Basically, your CPU is way fast. It is crazy fast.
Your memory is crazy fast too.
Your hard-drive isn't crazy fast.
The internet is dreadfully slow (REST, RPC, etc).
node.js aims to make sure you keep your CPU busy at all times by making the slow things events. That is, instead of
var html = download_file_from_slow_internet(url);
/* do what-ever-what-ever to that poor HTML */
you would do something like
download_file_from_slow_internet_with_an_awesome_callback(url, function(html) {
/* do what-ever-what-ever to that poor HTML */
});
The do-what-ever-what-ever is most likely CPU bound in terms of what you want to do. Whoever made the function download_file_from_slow_internet_with_an_awesome_callback has the onus to make sure it calls your callback sometime.
In your example, an infinite loop is pure CPU. With node.js, it will stall out the entire server which is very bad. So, don't write infinite loops.
Keep in mind, "less than expert programmer" is relative. The expert programmer's knows and understand threading, locking, conditions, mutex, race conditions. If you don't use multiple threads, then you avoid all the problems. Well, why were threads introduced in the first place?
They were introduced that way because CPUs became wickedly fast and people noticed that it doesn't make sense to wait on IO. That is, you can load your data and process it at the same time. Of course, this introduced many problems. Most socket libraries introduced non-blocking IO to solve this for networking, but that introduced a fundamental different way to think about programming.
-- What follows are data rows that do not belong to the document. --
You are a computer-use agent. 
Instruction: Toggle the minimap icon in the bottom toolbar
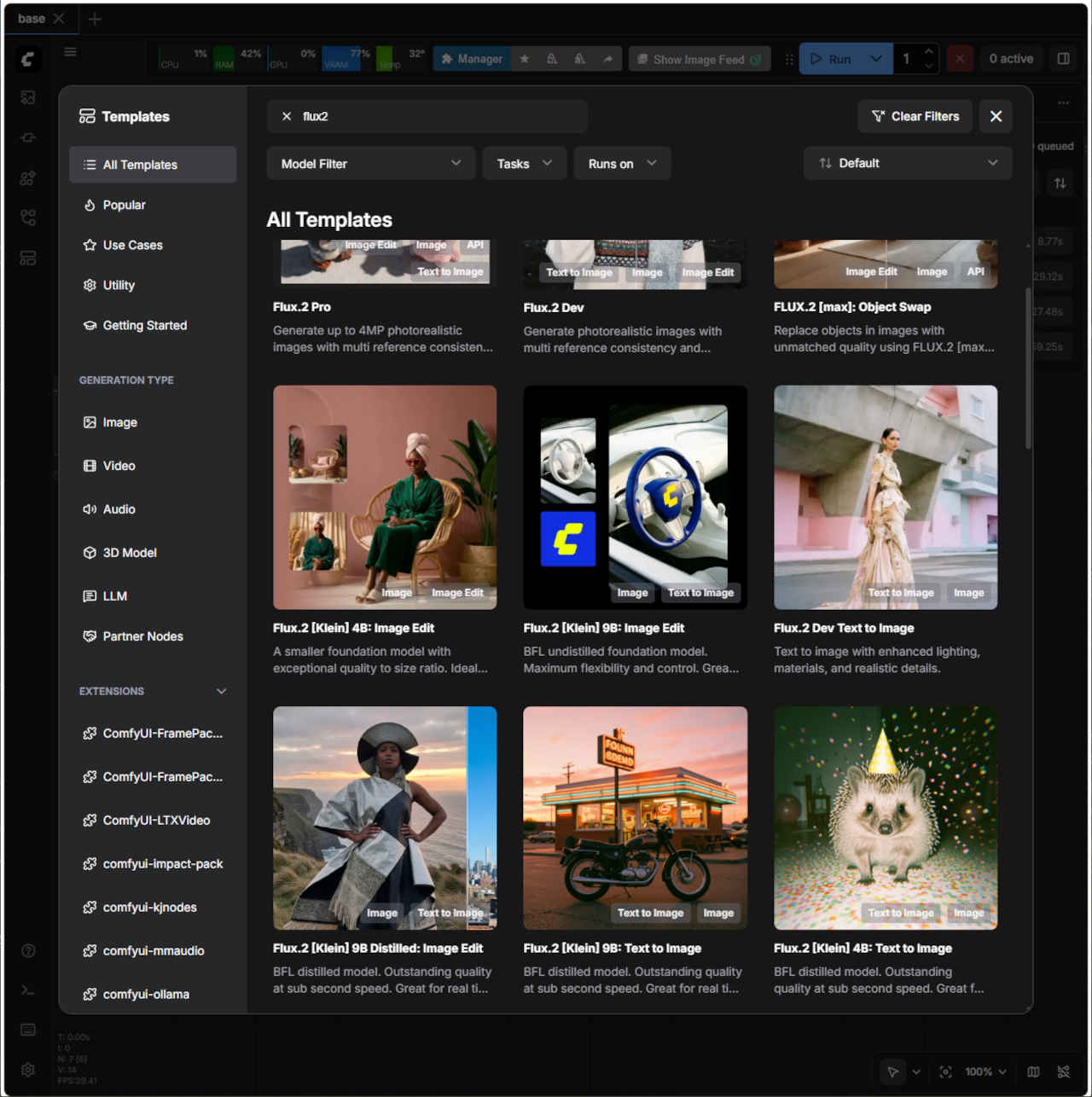(1033, 1071)
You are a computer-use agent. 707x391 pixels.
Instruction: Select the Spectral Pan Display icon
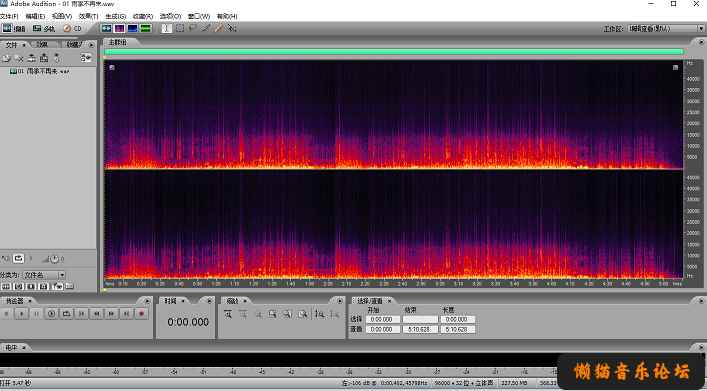pos(133,28)
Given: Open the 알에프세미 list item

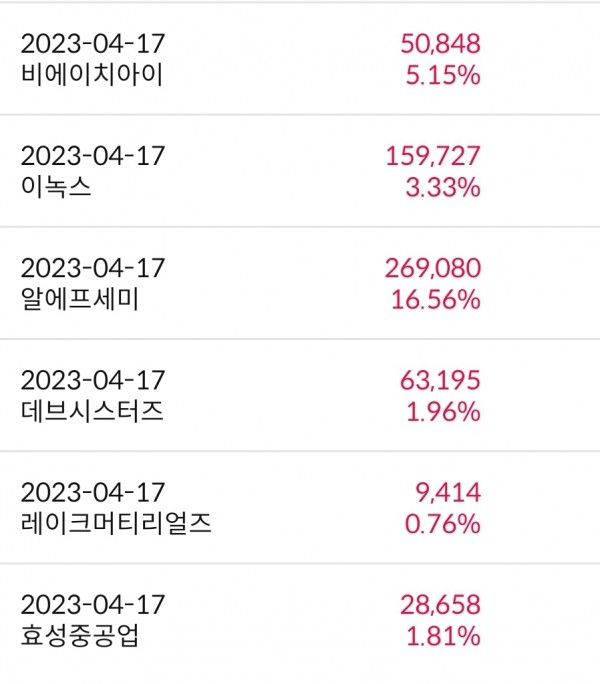Looking at the screenshot, I should 79,298.
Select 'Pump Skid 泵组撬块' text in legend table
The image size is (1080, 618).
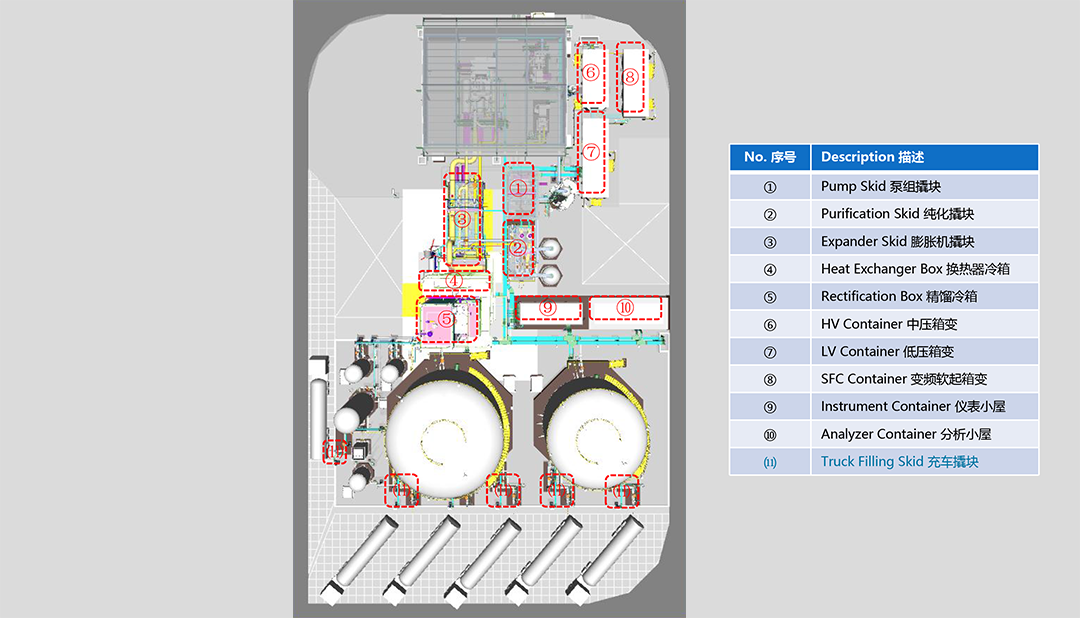pos(880,186)
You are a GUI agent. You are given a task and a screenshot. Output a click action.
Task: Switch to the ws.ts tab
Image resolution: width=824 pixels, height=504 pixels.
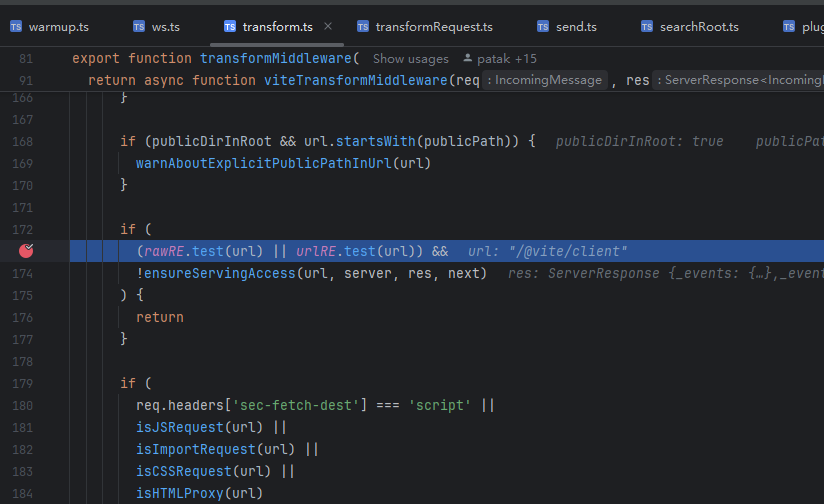165,26
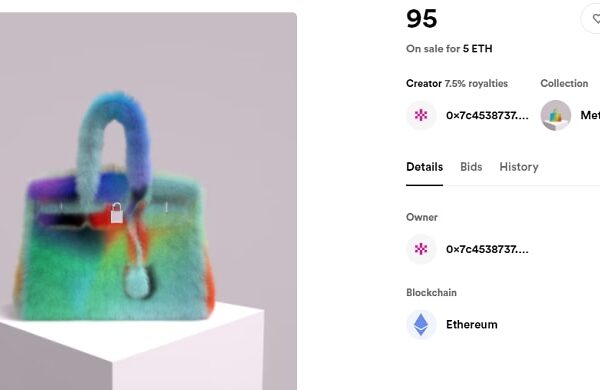
Task: Click the 7.5% royalties text
Action: 476,83
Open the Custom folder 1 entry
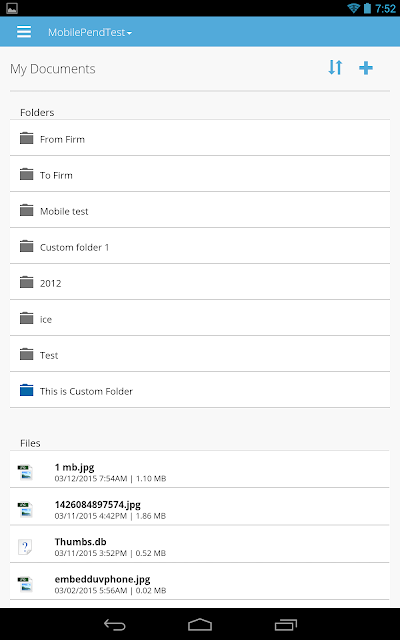 click(200, 246)
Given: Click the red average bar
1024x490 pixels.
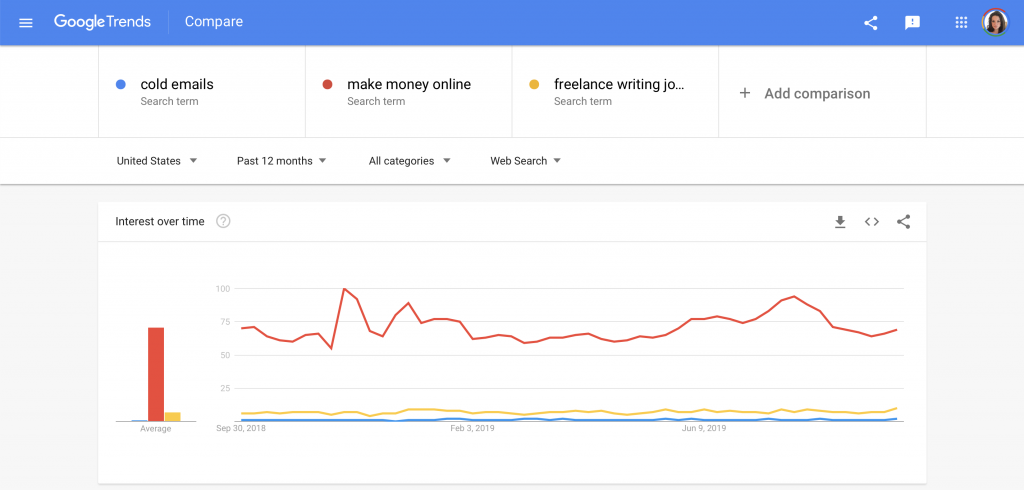Looking at the screenshot, I should 156,374.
You had to use state machines, and state machines are unpleasant and extremely buggy in the hands of non-experts. If you have ever worked with low level socket state machines in C, then you know what I am talking about it.
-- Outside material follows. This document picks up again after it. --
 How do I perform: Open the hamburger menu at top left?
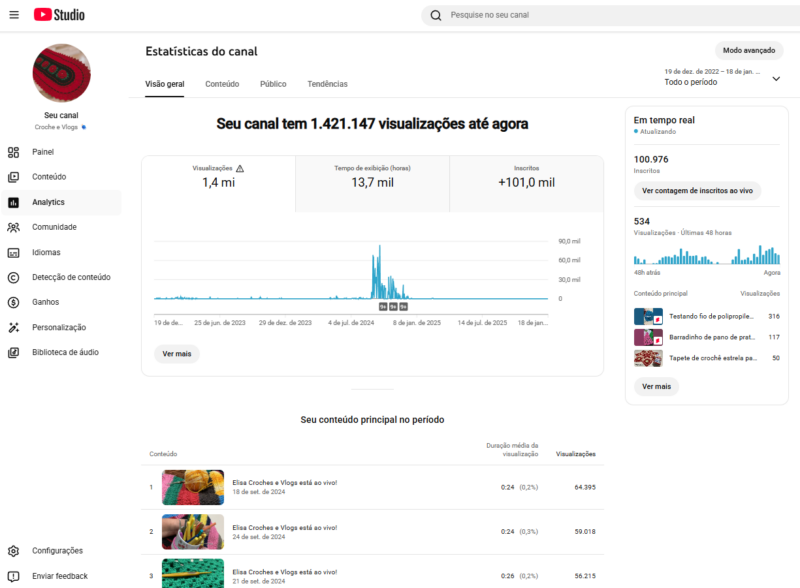[x=15, y=14]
This is where node.js comes in on a white horse. With node.js, the state machine is implicit by using closures for callbacks. It's also called continuation passing.
The idea now is that, I say do this and then pass a function in that says "when you are done, call this". Since JavaScript supports closures, it is feasible to pass state and build a state machine implicitly using the language.
node.js as it stands now is a great platform for building custom servers and building robust web applications. It is a nice place to build a service between PHP or Ruby and C.
I recommend using it for prototyping servers, and if you are worried about the performance tax of JavaScript, then you can help me with node.ocaml which is far from done, but it makes node.js look slow.